Today I am going to share a quick tutorial regarding how to paint pumpkins. Did you know there’s a right way and a wrong way to paint a pumpkin? Seriously! The first time we painted pumpkins, we did it the wrong way. The paint ended up flaking all over the table and the poor gourd never made it to Halloween. Lesson learned!
What did we do wrong? Well, we didn’t seal the pumpkin – not before and not after. To really do this right, you have to do both. You can use a spray sealer or one that you apply with a brush. For a recent project (see our spooky Vampire Pumpkin Bats), the Little Monster and I used Mod Podge Acrylic Sealer – it’s what we had on hand and it worked.
A couple more tips – make sure you pick pumpkins that are free of blemishes and soft spots. Gently wipe off any dirt before getting started. And if you have time (we didn’t), it helps to put the pumpkin in a sunny windowsill for a week or two to cure.
Here’s what you need:
- paintbrush (the cheap-o foam brushes work great for this)

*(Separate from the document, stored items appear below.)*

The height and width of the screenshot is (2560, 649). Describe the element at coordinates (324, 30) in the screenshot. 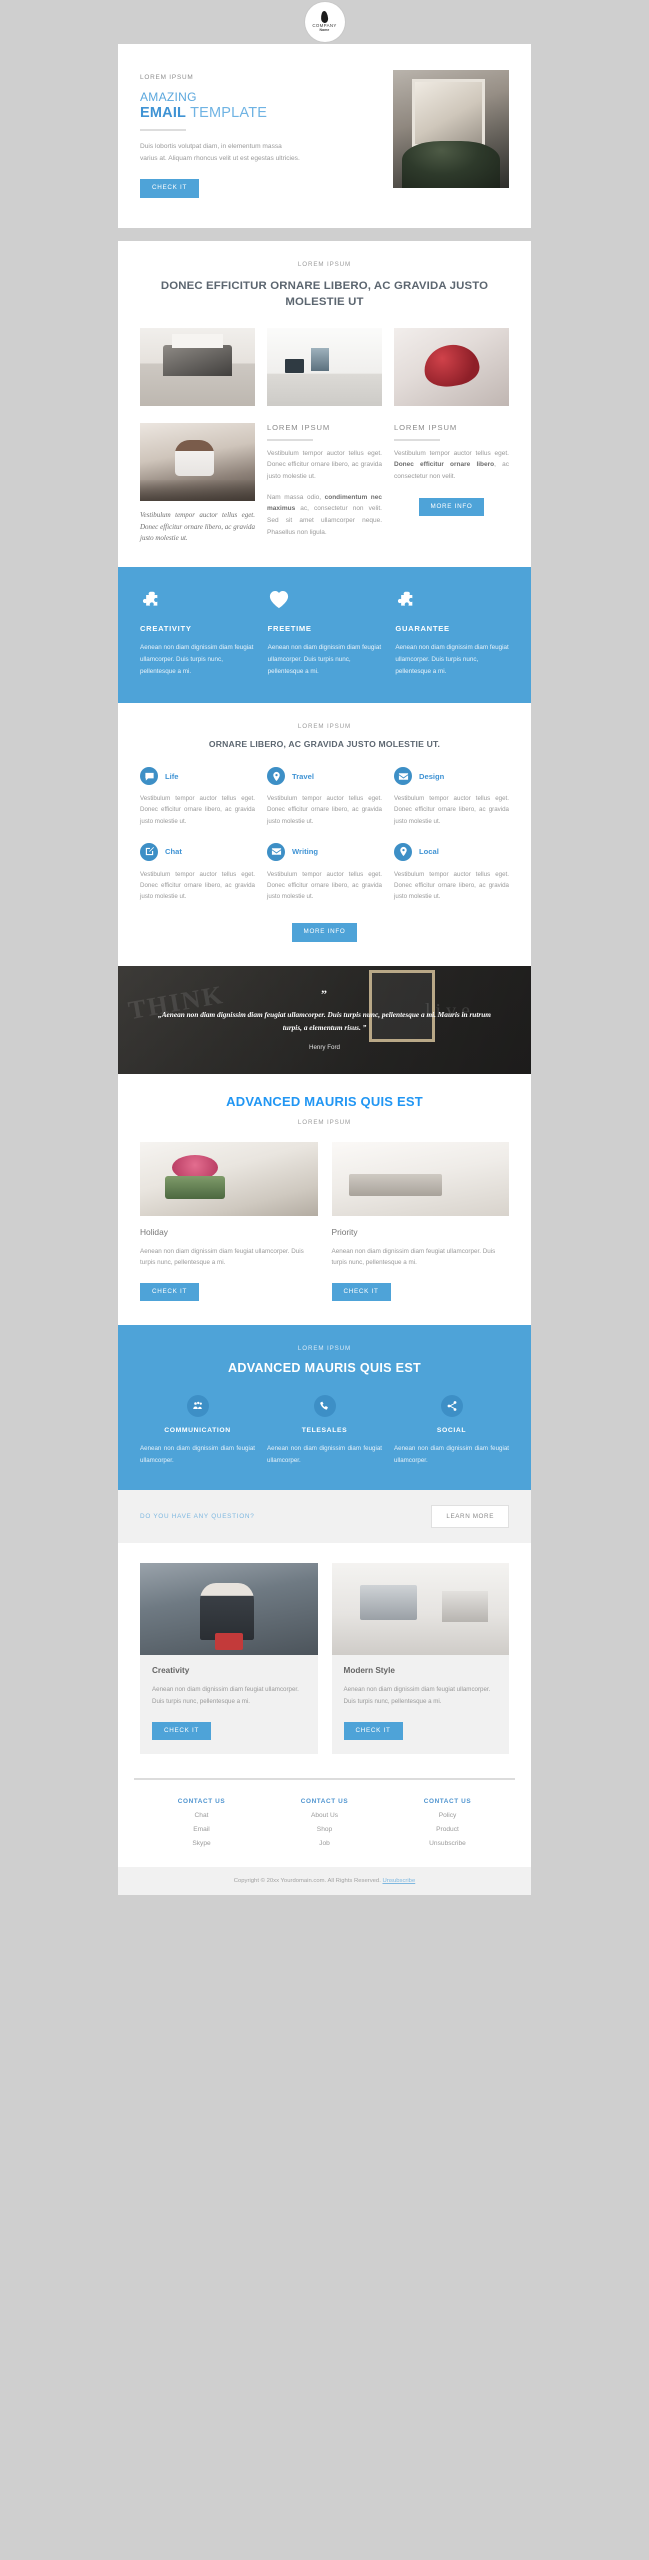

I see `logo-line2: Name` at that location.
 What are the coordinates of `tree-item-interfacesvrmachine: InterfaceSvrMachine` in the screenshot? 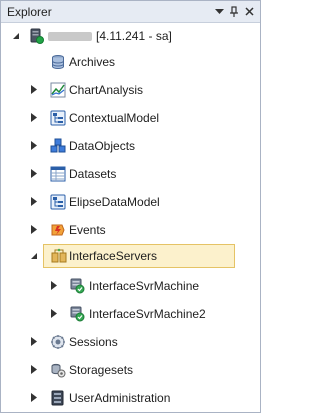 It's located at (130, 286).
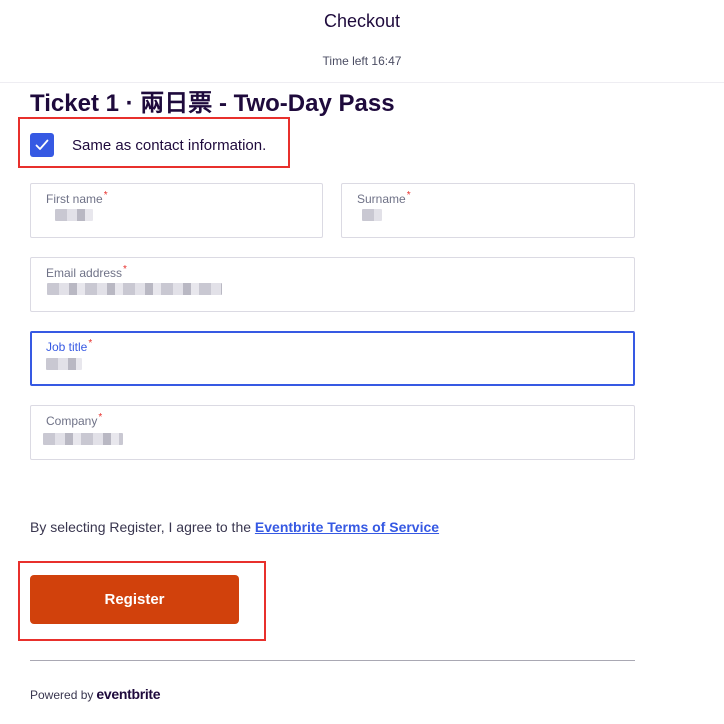 The height and width of the screenshot is (724, 724). What do you see at coordinates (176, 210) in the screenshot?
I see `first-name-field: First name*` at bounding box center [176, 210].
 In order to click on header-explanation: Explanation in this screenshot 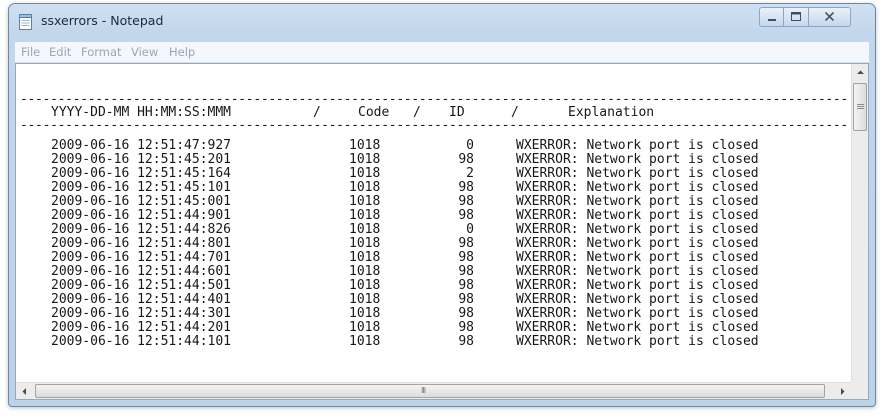, I will do `click(612, 112)`.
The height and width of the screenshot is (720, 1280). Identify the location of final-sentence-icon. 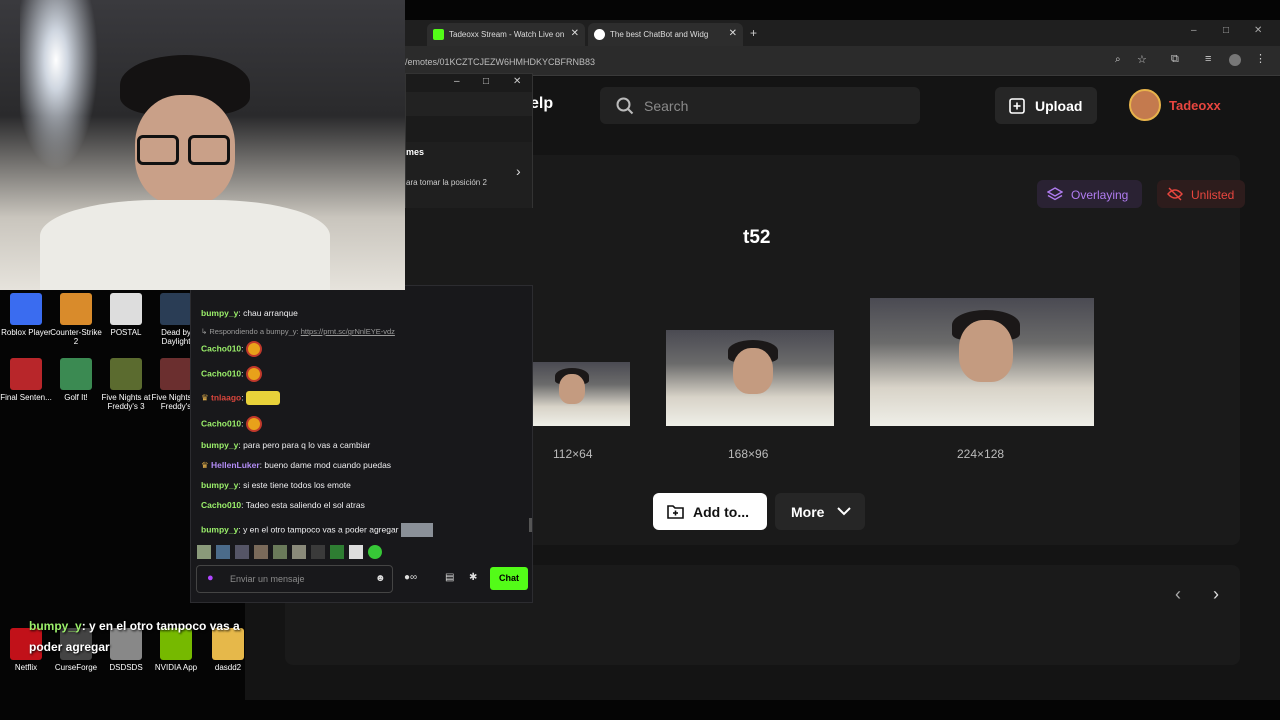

- acrylic sealer (spray or brush on)
- acrylic paints
The Little Monster and I transformed this gourd into a spooky bat by applying Mod Podge matte sealer with a foam brush. For outdoor pumpkins, I would apply a couple coats of outdoor sealer, such as Aleene’s spray sealer.
How to Paint Pumpkins Step-by-Step Tutorial:
STEP ONE: Prepare Work Area
Set up your work area. Lay down a drop cloth or newspaper to protect your work surface.
STEP TWO: Prep Your Pumpkin
Prepare your pumpkin for painting. Make sure it’s free of bruises and blemishes. Use a soft cloth to gently wipe off any dirt or debris.
STEP THREE: Apply Base Sealer Coat
Apply sealer to your pumpkin. Because the pumpkin is round, you will need to work on it one-half at a time. Apply the sealer to the first half, allow to dry, then apply to the second half. Give the second half time to dry before moving to the next step.
STEP FOUR: Time to Paint!
I should have forewarned you that this is a day long process – but it’s fun, so it’s okay! Apply the paint the same way you did the sealer, working on the pumpkin one half at a time. Allow the first half to completely dry before painting the second half. Allow the second half to dry.
At this point, take a good look at your work. Do you need a second coat? If so, repeat this step.
STEP FIVE: Apply Top Sealer Coat
Same instructions as step three above.
STEP SIX: Decorate
At this point, you might be done, especially if you painted a design on your pumpkin in step four. On the other hand, the real fun may just be starting – if so, pull out your hot glue gun, duct tape, craft foam, googly eyes, or whatever you had in mind – and decorate!
If You Need a Little Inspiration, Check Out These Painted Pumpkins…
Kids love googly eyes! After you paint your pumpkin black, have the kiddos glue on large googly eyes. As a final touch, outline some of the eyes with glow-in-the-dark puffy paint.
Use orange, yellow and white craft paint to make candy corn painted pumpkins. For the finishing touch, use a couple pieces of twine to tie a bow around the stem.
If you are crazy for buffalo check prints, why not paint a couple of pumpkins to match your decor? For this design, paint your pumpkin white, then add gray horizontal and vertical stripes, and finally use black paint where the gray stripes intersect.
If you don’t mind getting a little messy, try drip painting your pumpkins! For these colorful pumpkins, Mom Dot Crafts and her helpers used milk paint.
These tiny message pumpkins would be a fun way to decorate a Halloween buffet table. If you have a very steady hand, you can use a paintbrush to add Halloween phrases – however, a paint pen will make the project even easier.